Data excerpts
• • •

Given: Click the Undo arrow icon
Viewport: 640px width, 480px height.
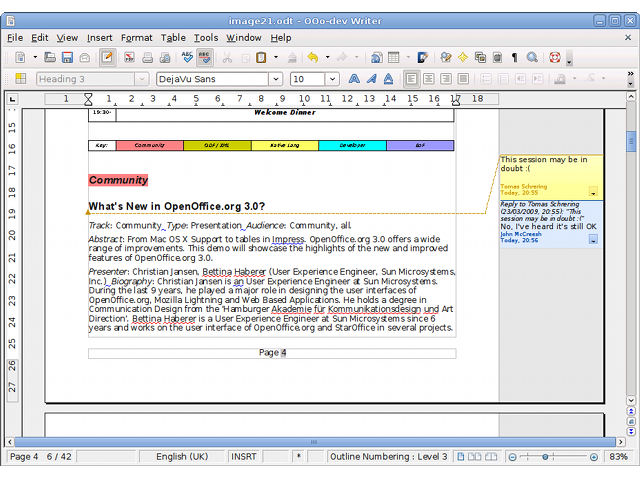Looking at the screenshot, I should tap(313, 58).

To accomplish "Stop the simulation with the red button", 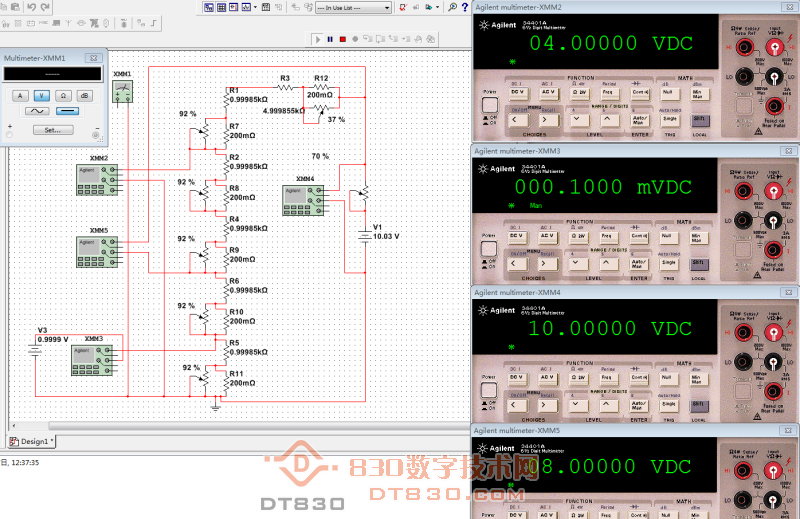I will [x=342, y=39].
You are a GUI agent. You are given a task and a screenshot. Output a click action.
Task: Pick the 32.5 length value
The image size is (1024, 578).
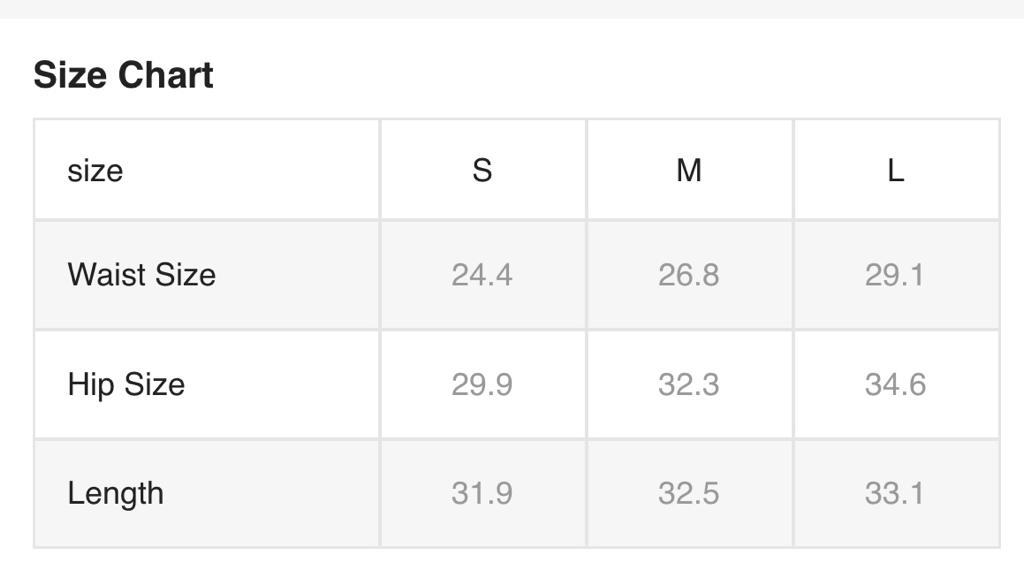[x=689, y=493]
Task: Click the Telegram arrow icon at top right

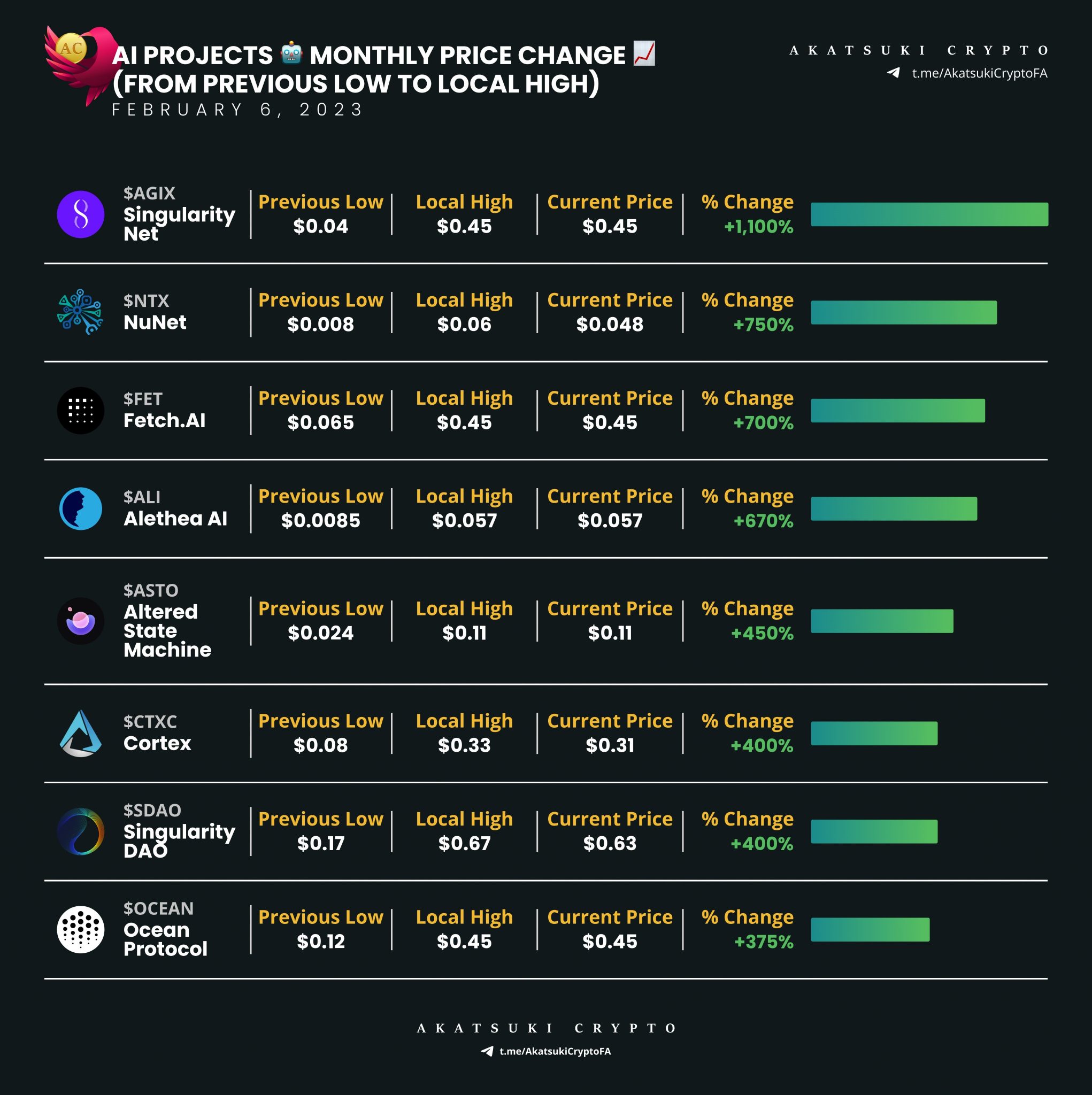Action: [894, 73]
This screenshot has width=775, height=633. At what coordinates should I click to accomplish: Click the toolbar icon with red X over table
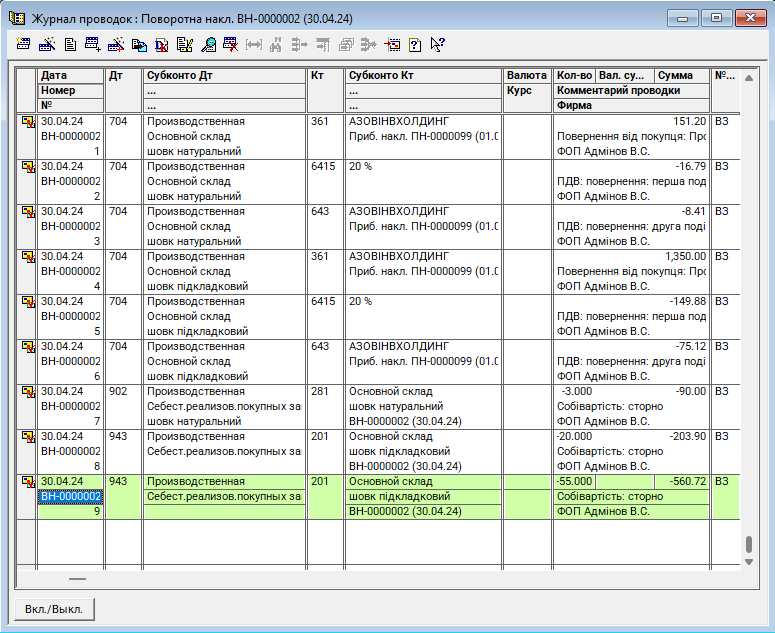(230, 45)
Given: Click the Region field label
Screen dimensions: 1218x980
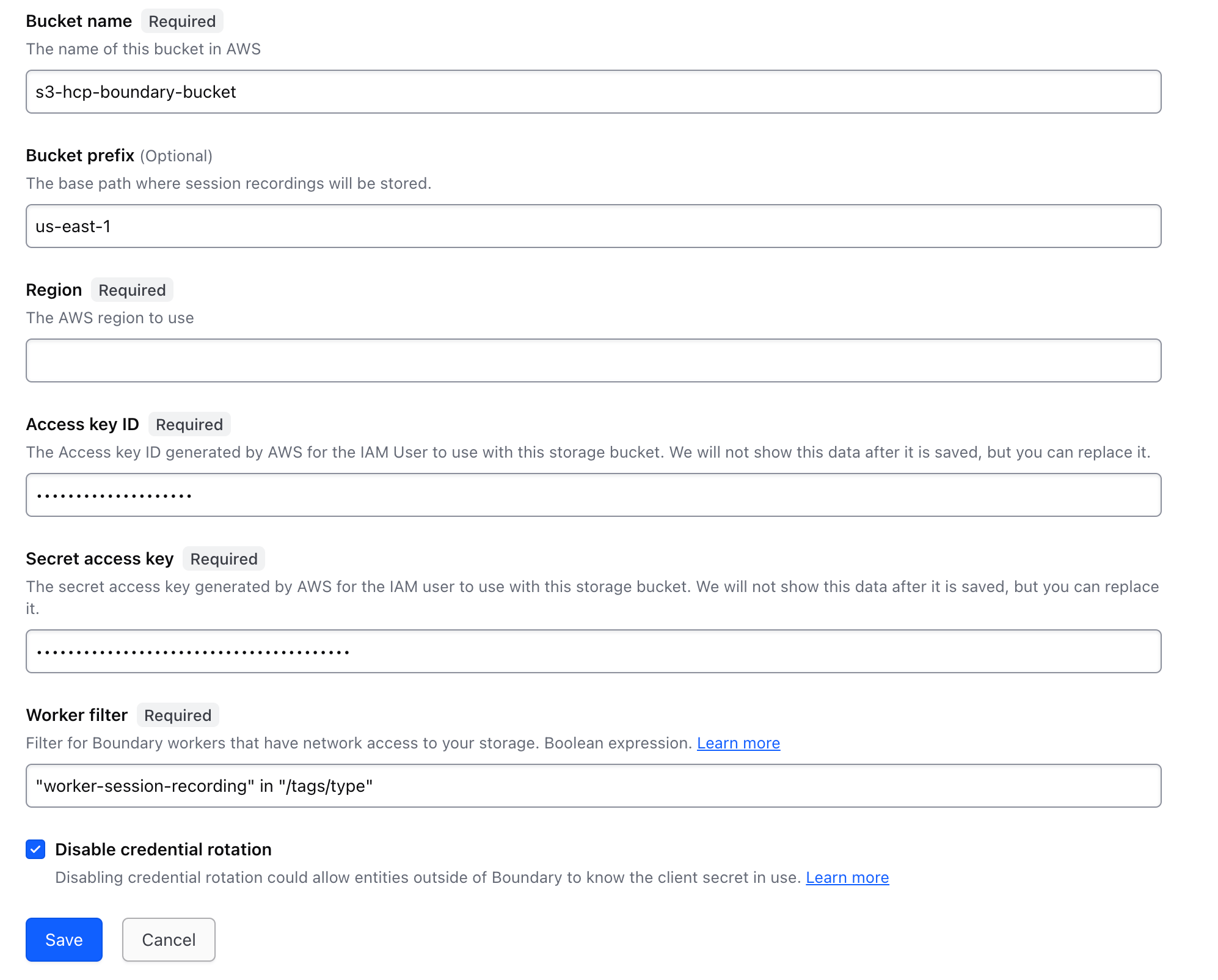Looking at the screenshot, I should 54,290.
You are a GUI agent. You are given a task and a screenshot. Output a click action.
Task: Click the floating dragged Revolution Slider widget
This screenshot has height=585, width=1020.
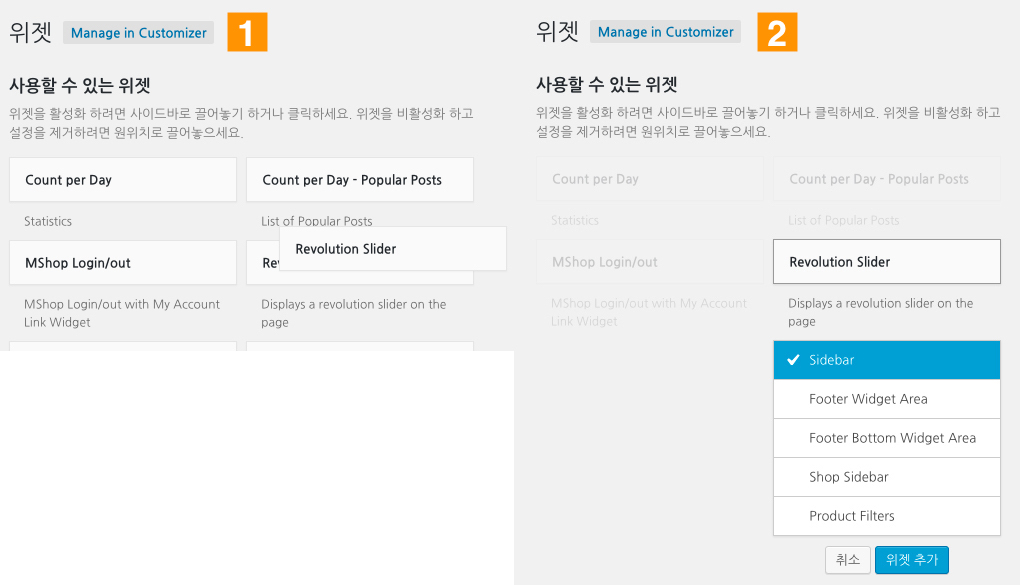pos(393,249)
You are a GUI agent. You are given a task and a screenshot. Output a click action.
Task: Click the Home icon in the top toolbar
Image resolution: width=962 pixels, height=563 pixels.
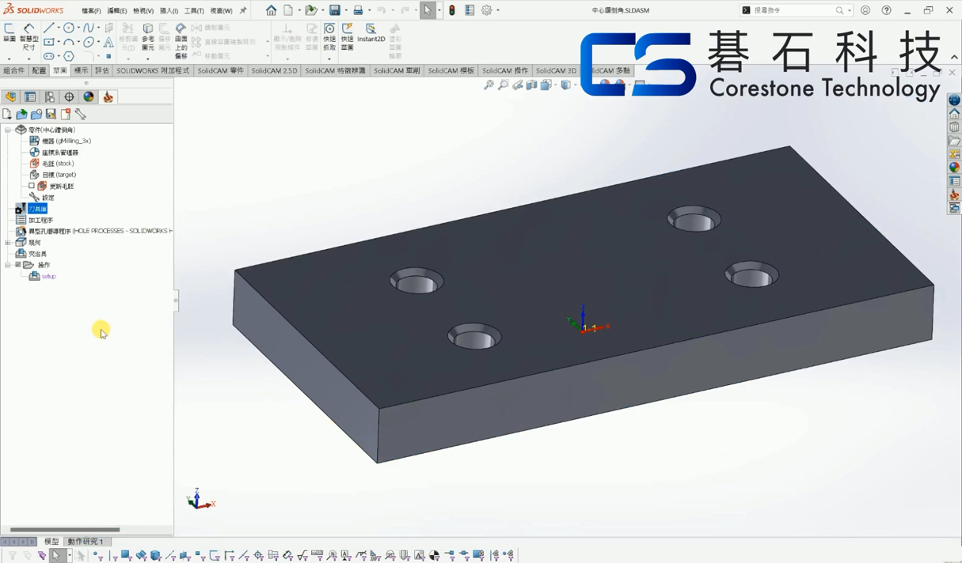pyautogui.click(x=271, y=10)
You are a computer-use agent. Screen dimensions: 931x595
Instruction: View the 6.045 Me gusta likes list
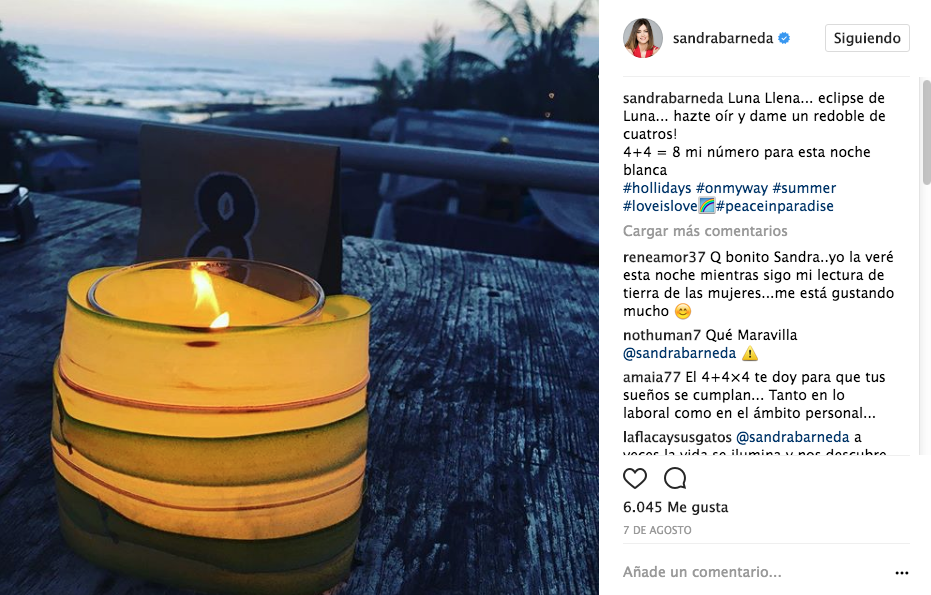[x=675, y=507]
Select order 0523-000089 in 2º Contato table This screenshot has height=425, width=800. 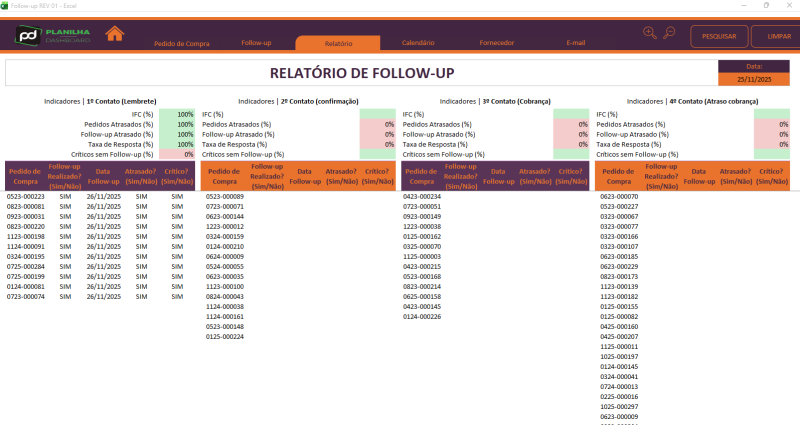tap(225, 197)
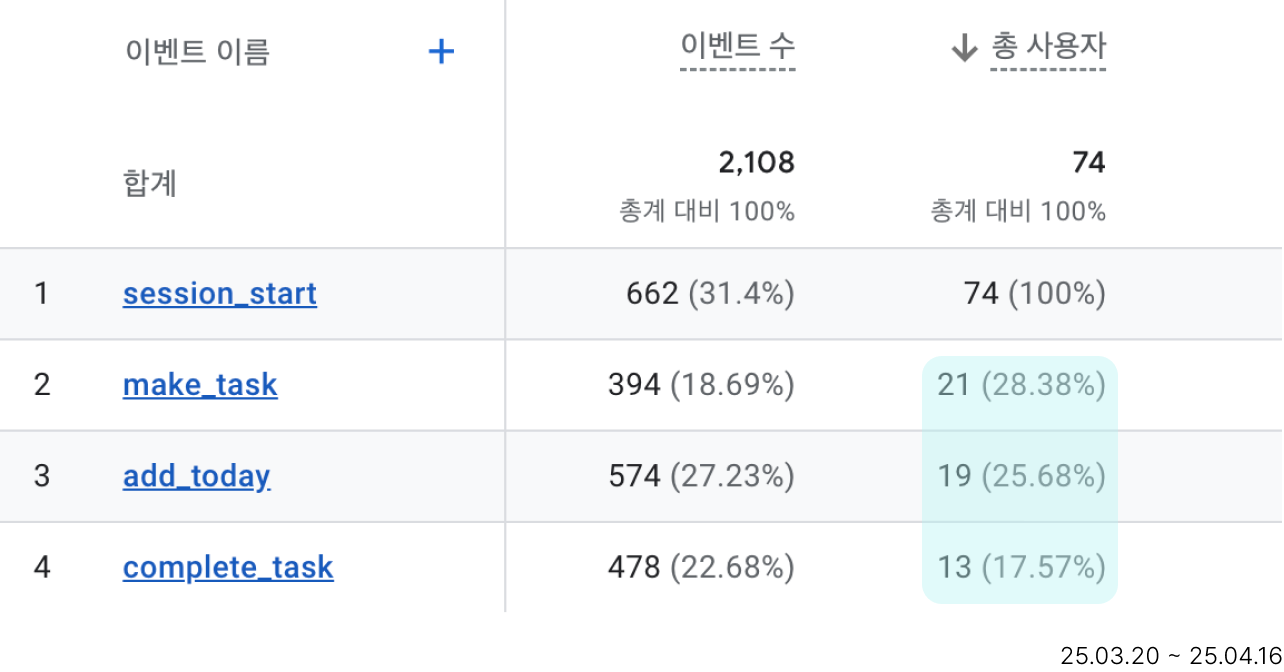Toggle sort using the down arrow icon
This screenshot has height=672, width=1284.
tap(964, 49)
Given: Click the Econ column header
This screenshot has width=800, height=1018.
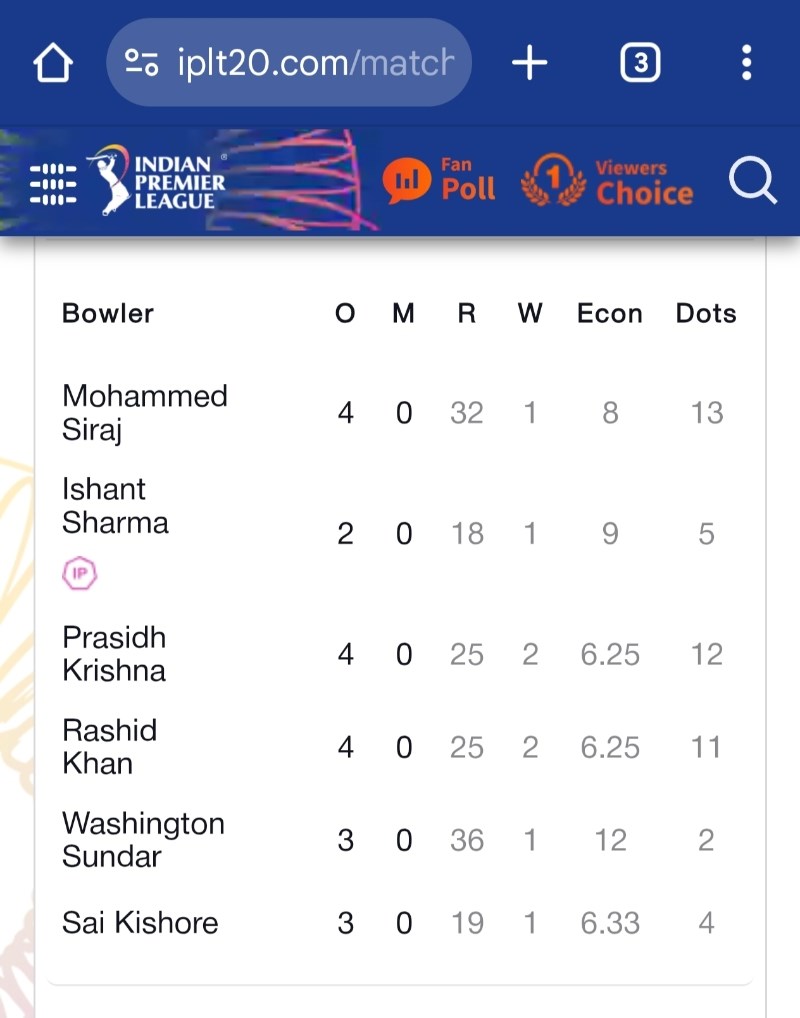Looking at the screenshot, I should coord(610,314).
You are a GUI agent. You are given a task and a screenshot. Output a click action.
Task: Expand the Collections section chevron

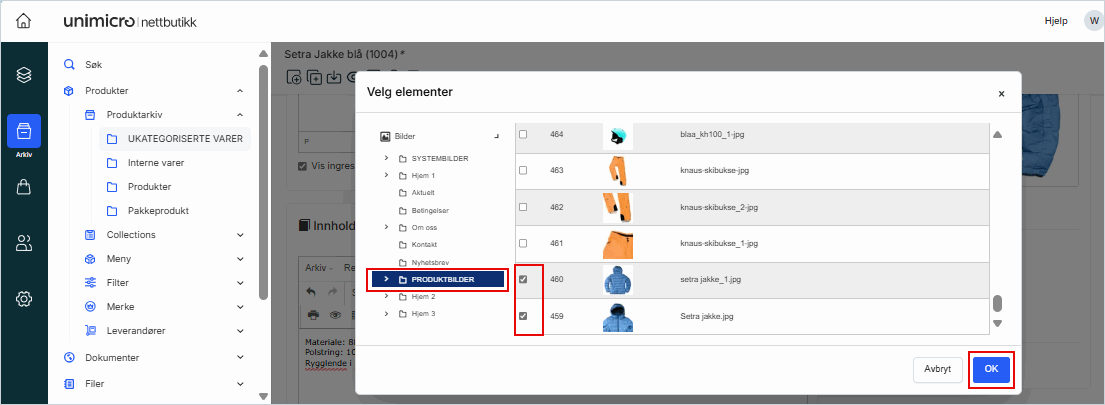click(x=240, y=235)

• • •

## GOAL OF THE EXERCISE
Restate, word for word, each line from the line containing "This screenshot has width=800, height=1018." through the end of the entries above; the pictures are not part of the copy.

## PROBLEM SOLUTION
This screenshot has width=800, height=1018.
Looking at the screenshot, I should coord(610,314).
You are a GUI agent. You are given a task and a screenshot. Output a click action.
Task: Expand the Collections section chevron

click(x=240, y=235)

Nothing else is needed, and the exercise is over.